Terminology Extraction Tools Research - Week 2

Continuing on from last week, I am dedicating my time to finding a Terminology extraction tool. I had discussed the possibility of creating such a tool, but we had agreed that is would be better to find an open source tool that did the job due to the time constraints we faced.

Through research I came across various resources on the topic matter. Comparison of tools here (http://michellez1231.blogspot.co.uk/2010/07/research-on-terminology-extraction.html) However, most of these tools are not free, and if they do offer a free version there is usually a limit on usage or time. More importantly, most of these tools are not open source.

I continued my research where I came across https://code.google.com/p/extract-tmx-corpus/, this tool was windows only based.

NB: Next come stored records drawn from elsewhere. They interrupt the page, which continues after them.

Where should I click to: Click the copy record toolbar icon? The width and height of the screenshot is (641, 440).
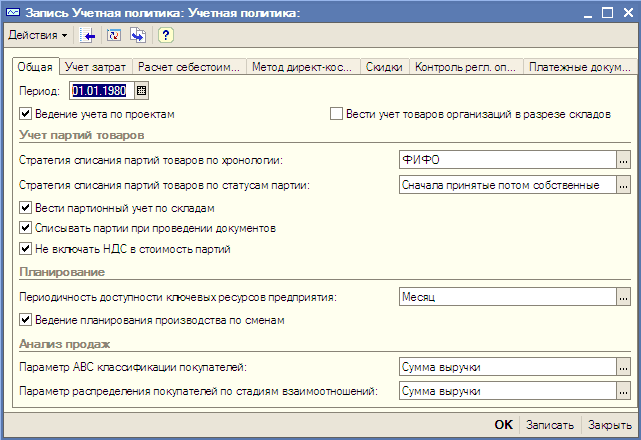pyautogui.click(x=137, y=35)
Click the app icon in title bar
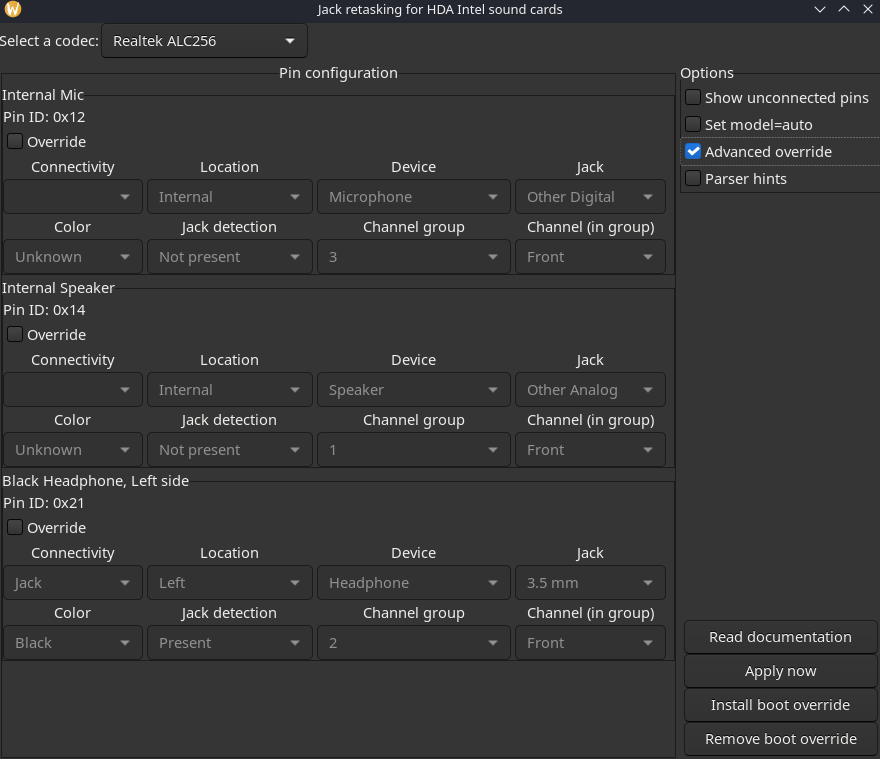The height and width of the screenshot is (759, 880). pos(12,9)

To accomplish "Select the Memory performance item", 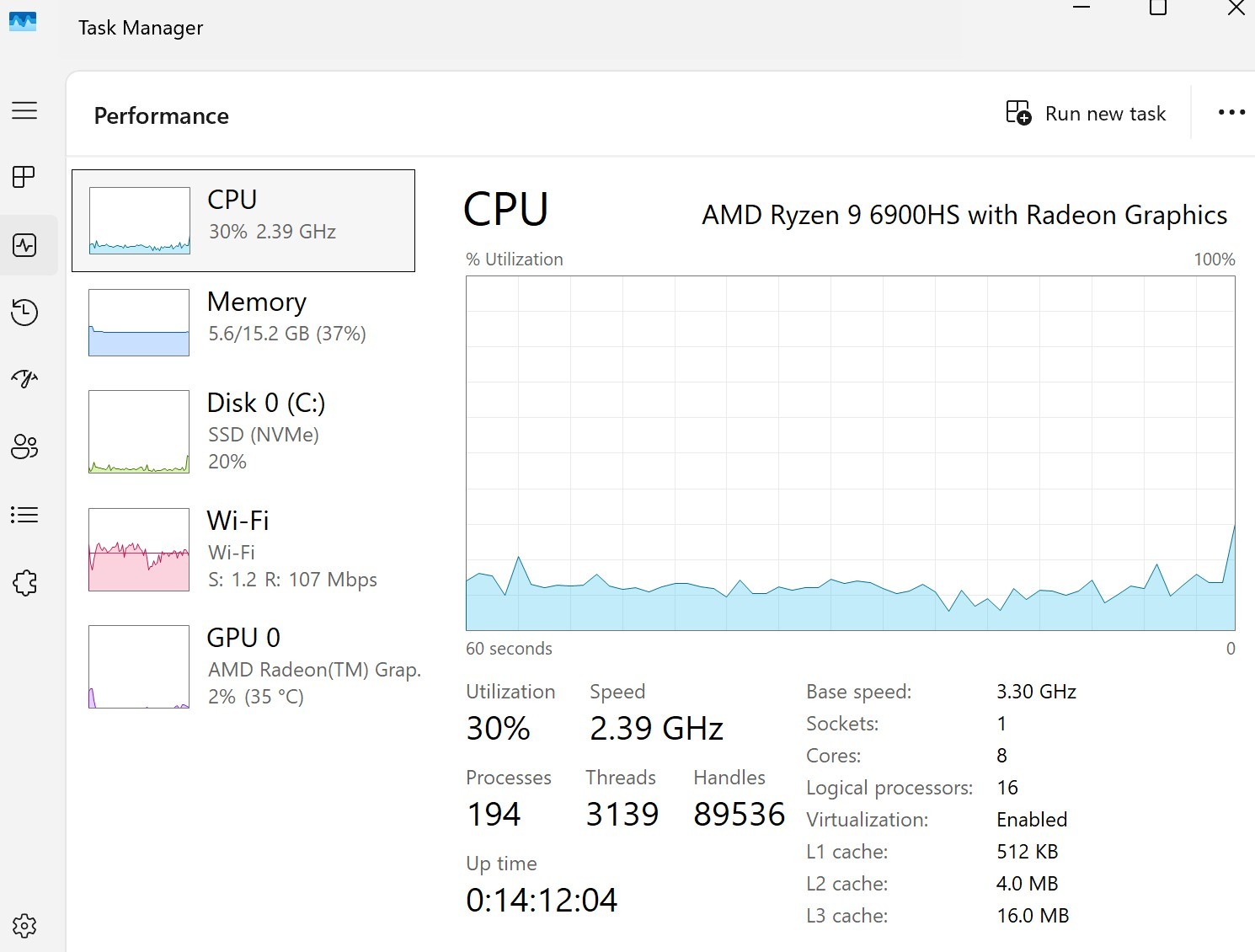I will 243,323.
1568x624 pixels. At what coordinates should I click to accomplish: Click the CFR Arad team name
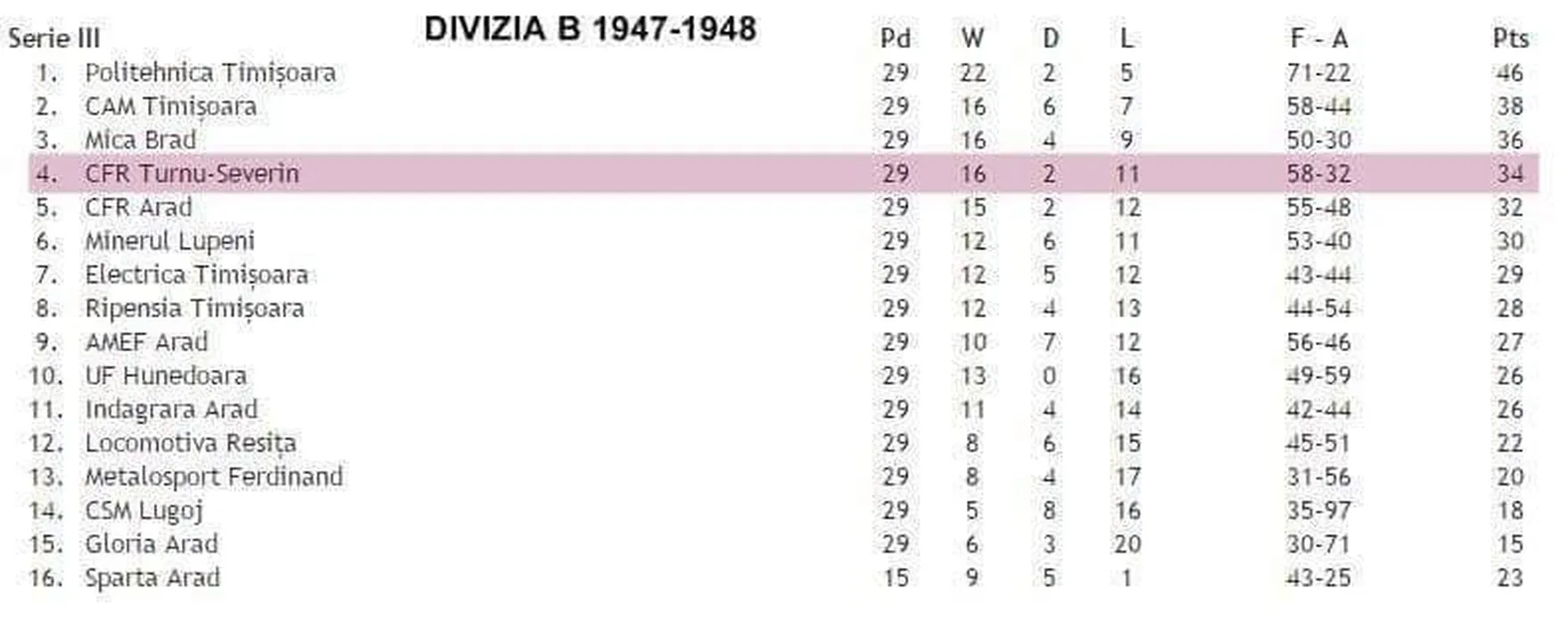138,208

Since I used OSX, I took the time to setup a windows VM to test out the program. The program had a very simple UI, however the functionality of the program did not seem to work. The output files were all empty, and there was no terms extracted. After a couple of attempts with different data sets, I gave up and moved on.

I had discussed with my mentor that I was having trouble find a suitable terminology extractor, he mentioned that he will help me out by reaching out to other developers.

Bilingual termbase creation

Bilingual termbase creation

This summer I will be working on a GSOC project with Intellego team at Mozilla to lay out the foundation for an automatic terminology translation tool for websites. During the first weeks I will be researching the basics of how terminology extraction works.

The first step is to create a bilingual termbase consisting of Mozilla-specific terminology from Mozilla l10n resources (http://transvision.mozfr.org/downloads/). The transvision site holds TMX files that are utilised in the Mozilla browser and FirefoxOS, which contain translations of text between many pairs of languages.

Here is a snippet from the memoire_en-US_es-ES.tmx file.

<tu tuid="browser/chrome/browser/browser.dtd:bookmarkThisPageCmd.label" srclang="en-US">
    <tuv xml:lang="en-US"><seg>Bookmark This Page</seg></tuv>
    <tuv xml:lang="es-ES"><seg>Añadir esta página a marcadores</seg></tuv>
</tu>

The goal over the coming weeks is to extract the key terms in these phrases, statistically analyse them to build up a corpus of text that we know are direct translations between the languages. Since this involves many different techniques we decided it was best to involve third party software that was preferrably open source to carry out this task for us.

Using this corpus, a web interface would be created to dynamically replace the DOM contents of a web page with the one-to-one translation mappings collected.

Ideally we want to convert the TMX files to TBX files that contain translation of key terms that we can use to automatically translate websites.